Entries taken from a collection:
==*==
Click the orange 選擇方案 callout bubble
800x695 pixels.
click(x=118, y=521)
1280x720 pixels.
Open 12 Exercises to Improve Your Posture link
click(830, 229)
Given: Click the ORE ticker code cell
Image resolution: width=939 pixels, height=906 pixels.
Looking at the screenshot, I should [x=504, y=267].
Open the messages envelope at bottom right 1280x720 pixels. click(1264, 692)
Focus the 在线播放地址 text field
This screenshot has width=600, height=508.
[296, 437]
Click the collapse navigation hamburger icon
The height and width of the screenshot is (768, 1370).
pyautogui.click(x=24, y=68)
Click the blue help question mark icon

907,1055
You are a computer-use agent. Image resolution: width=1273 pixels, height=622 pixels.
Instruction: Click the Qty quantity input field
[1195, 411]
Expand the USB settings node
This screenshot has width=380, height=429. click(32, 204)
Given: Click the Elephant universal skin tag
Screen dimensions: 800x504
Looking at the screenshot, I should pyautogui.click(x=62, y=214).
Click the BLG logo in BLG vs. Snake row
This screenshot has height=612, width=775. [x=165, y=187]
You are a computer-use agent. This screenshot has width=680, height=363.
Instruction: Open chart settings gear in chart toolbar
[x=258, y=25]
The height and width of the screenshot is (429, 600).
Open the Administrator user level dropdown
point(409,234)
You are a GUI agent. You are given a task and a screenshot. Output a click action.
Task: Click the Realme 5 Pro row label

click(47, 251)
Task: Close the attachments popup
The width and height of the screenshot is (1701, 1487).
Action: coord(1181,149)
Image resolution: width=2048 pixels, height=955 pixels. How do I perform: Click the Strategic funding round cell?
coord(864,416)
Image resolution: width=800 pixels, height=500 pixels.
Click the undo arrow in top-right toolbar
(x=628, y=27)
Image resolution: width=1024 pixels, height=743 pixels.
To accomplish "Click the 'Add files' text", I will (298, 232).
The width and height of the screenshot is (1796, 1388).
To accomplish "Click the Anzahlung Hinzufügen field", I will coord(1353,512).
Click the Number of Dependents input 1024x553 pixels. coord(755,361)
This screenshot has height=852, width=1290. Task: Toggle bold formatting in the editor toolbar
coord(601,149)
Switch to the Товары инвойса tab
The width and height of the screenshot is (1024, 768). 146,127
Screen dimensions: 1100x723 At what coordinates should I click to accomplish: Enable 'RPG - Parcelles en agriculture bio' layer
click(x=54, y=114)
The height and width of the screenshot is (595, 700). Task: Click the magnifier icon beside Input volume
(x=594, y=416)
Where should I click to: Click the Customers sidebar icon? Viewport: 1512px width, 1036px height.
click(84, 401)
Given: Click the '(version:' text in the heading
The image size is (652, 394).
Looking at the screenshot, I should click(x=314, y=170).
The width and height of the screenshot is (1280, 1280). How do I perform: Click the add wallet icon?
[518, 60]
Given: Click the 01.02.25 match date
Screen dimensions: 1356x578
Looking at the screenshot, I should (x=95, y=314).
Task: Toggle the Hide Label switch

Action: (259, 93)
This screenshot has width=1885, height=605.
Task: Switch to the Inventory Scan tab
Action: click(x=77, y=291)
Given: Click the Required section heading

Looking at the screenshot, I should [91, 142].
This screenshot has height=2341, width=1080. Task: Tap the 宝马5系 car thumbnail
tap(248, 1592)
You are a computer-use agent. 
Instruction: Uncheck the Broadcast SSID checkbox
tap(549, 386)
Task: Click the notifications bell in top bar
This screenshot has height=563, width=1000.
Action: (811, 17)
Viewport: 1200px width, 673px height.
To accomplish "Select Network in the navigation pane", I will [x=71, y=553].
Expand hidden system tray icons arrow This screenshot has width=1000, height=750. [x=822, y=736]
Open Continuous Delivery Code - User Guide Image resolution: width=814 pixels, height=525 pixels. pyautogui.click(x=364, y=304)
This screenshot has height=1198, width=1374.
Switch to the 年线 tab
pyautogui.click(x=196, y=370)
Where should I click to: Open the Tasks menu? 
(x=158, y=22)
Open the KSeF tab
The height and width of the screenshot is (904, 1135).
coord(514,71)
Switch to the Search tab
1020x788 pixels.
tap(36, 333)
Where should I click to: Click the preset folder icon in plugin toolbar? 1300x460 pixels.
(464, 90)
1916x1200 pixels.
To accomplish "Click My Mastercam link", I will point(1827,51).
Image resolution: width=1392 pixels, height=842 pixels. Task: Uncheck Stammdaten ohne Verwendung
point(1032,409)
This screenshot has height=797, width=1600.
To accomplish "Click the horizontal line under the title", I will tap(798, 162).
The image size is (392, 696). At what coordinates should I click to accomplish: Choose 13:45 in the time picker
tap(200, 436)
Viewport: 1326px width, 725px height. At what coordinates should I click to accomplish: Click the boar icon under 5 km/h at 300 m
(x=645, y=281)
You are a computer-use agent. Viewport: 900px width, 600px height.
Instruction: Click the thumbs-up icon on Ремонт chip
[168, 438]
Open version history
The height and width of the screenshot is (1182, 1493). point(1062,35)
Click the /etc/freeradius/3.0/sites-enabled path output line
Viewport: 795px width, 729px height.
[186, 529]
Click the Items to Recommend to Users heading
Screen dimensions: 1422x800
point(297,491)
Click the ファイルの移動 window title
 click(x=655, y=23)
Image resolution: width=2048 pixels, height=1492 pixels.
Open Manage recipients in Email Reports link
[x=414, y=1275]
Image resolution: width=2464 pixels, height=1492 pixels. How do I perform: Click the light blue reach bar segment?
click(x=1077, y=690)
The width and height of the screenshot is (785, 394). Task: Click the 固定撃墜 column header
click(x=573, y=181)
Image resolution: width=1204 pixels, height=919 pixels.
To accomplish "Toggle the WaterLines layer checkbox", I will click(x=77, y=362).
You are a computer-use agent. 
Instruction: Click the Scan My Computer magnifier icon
==*==
> [Exercise directions]: Copy out the data above word for word, starting at its first line and ending with the line that contains "Given: Click the ORE ticker code cell".

> [Task answer]:
Click the orange 選擇方案 callout bubble
800x695 pixels.
click(x=118, y=521)
1280x720 pixels.
Open 12 Exercises to Improve Your Posture link
click(830, 229)
Given: Click the ORE ticker code cell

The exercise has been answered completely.